The second largest U.S. food and drug retailer plans to require suppliers to tag pallets and cases by April 2005.
By Jonathan Collins
Mar 05, 2004In another significant boost for RFID deployment in the United States, Albertsons, the nation’s second largest food and drug retailer, has launched its first RFID pilot and announced that it will require its top 100 suppliers to tag palettes and cartons by April 2005. The pilot, which the retailer is carrying out with select partners, involves the tagging of pallets and cases of products.
Bob Dunst

The company, which operates Albertsons, ACME Markets, Jewel-Osco, Osco Drug, Savon, Super Saver Foods and other stores across 31 U.S. states, is the latest in a growing number of giant U.S. retailers that have announced RFID deployment. Last Month, Target, the fourth largest retailer in the United States, told its top suppliers that they will be required to apply RFID tags on pallets and cases sent to "select" regional distribution facilities beginning late spring 2005.

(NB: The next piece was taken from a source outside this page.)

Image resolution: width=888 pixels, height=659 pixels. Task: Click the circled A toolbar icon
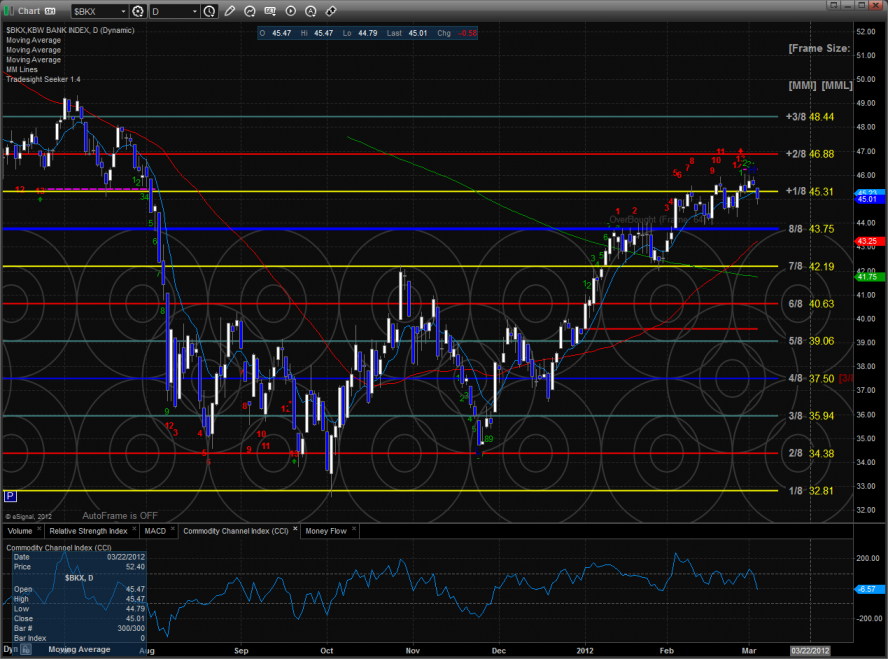(x=311, y=11)
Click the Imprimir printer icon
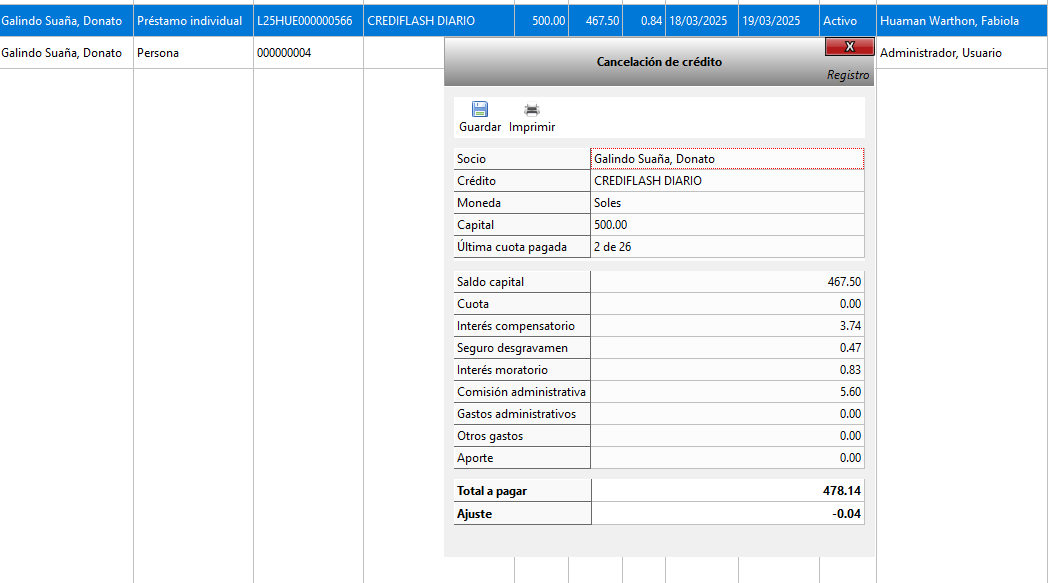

Albertsons’ announcement also echoed the one made last summer by Wal-Mart, the world’s largest retailer. Like Wal-Mart, Albertsons says that it expects its top 100 suppliers to tagging their shipments to the company at the case and pallet level. Albertsons’ deadline, however, is not until April 2005, three months after Wal-Mart’s January deadline.

According to Bob Dunst, executive vice president and chief technology officer at Albertsons, the company believes its RFID deployment will improve what it calls its consumer demand chain management by enabling the company to instantly locate products as they flow through its supply chain.

The company has around 2,300 stores across the U.S. supported by 19 distribution centers located in Arizona, California, Colorado, Florida, Idaho, Illinois, Oklahoma, Oregon, Pennsylvania, Texas and Utah.

Although Albertsons would not provide much detail about its plans going forward, the company said the announcement about its pilot and deadline was a way to signal to its suppliers and customers that RFID is part of its future strategy.

The company gave few details about its RFID pilot other than that it covers just one of its many project categories and that it expects it to be expanded to other categories as the trial continues. Details of the pilot and the companies involved could be made available later in the second quarter, according to a company spokesperson. The company also said it expects to hold a briefing for the suppliers its expects to meet its tagging deadline.

Albertsons first revealed its interest in RFID and in particular the Electronic Product Code (EPC) network by becoming a founding member of the EPCglobal—the nonprofit organization charged with commercializing EPC technology—when it was formed last September. The company says it will be an active participant in the EPCglobal standardization process for retail consumer demand chain management.